▶ [Activity]: From the entries below, copy exactly the lines from the one that contains "Instruction: Expand the" through the one that contains "You are a computer-use agent. 1440x789", both included, and only those.

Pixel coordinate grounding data
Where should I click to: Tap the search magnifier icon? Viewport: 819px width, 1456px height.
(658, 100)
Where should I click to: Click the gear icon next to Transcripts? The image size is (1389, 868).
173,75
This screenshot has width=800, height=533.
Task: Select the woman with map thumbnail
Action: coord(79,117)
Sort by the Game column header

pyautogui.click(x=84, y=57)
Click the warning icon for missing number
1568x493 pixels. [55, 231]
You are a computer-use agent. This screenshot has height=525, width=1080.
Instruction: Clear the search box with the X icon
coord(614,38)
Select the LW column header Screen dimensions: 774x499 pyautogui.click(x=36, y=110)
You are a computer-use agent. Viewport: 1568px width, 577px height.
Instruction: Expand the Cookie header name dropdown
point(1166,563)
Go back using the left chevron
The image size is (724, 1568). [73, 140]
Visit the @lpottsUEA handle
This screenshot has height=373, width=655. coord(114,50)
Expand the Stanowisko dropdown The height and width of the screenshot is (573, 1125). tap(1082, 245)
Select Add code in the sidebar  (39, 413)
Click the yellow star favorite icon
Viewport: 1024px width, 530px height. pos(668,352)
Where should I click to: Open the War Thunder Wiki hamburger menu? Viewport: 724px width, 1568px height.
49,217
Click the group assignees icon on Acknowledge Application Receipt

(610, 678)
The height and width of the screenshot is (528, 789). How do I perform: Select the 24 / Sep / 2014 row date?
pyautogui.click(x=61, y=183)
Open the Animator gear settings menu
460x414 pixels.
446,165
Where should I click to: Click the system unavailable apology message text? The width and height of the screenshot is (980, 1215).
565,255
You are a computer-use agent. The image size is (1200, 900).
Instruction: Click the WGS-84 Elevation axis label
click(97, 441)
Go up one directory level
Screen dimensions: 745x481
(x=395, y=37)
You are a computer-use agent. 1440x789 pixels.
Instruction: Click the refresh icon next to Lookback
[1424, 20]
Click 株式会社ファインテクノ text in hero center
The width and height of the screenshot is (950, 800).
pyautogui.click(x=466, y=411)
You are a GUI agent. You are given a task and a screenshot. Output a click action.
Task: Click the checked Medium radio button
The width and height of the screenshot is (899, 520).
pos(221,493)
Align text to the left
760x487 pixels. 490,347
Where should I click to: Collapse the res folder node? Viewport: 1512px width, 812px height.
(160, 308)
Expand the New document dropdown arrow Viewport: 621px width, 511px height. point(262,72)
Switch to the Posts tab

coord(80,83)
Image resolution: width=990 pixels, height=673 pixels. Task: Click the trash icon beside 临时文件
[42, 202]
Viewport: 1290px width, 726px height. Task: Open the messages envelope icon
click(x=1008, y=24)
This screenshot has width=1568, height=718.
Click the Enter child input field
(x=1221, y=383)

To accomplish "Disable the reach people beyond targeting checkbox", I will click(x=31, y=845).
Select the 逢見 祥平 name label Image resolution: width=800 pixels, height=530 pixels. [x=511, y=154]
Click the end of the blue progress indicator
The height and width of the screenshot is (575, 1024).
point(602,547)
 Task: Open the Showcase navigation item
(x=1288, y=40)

▶ [Your solution]:
Instruction: Expand the Cookie header name dropdown
point(1166,563)
Go back using the left chevron
The image size is (724, 1568). [73, 140]
Visit the @lpottsUEA handle
This screenshot has height=373, width=655. coord(114,50)
Expand the Stanowisko dropdown The height and width of the screenshot is (573, 1125). tap(1082, 245)
Select Add code in the sidebar  (39, 413)
Click the yellow star favorite icon
Viewport: 1024px width, 530px height. pos(668,352)
Where should I click to: Open the War Thunder Wiki hamburger menu? Viewport: 724px width, 1568px height.
49,217
Click the group assignees icon on Acknowledge Application Receipt

(610, 678)
The height and width of the screenshot is (528, 789). How do I perform: Select the 24 / Sep / 2014 row date?
pyautogui.click(x=61, y=183)
Open the Animator gear settings menu
460x414 pixels.
446,165
Where should I click to: Click the system unavailable apology message text? The width and height of the screenshot is (980, 1215).
565,255
You are a computer-use agent. The image size is (1200, 900).
Instruction: Click the WGS-84 Elevation axis label
click(97, 441)
Go up one directory level
Screen dimensions: 745x481
(x=395, y=37)
You are a computer-use agent. 1440x789 pixels.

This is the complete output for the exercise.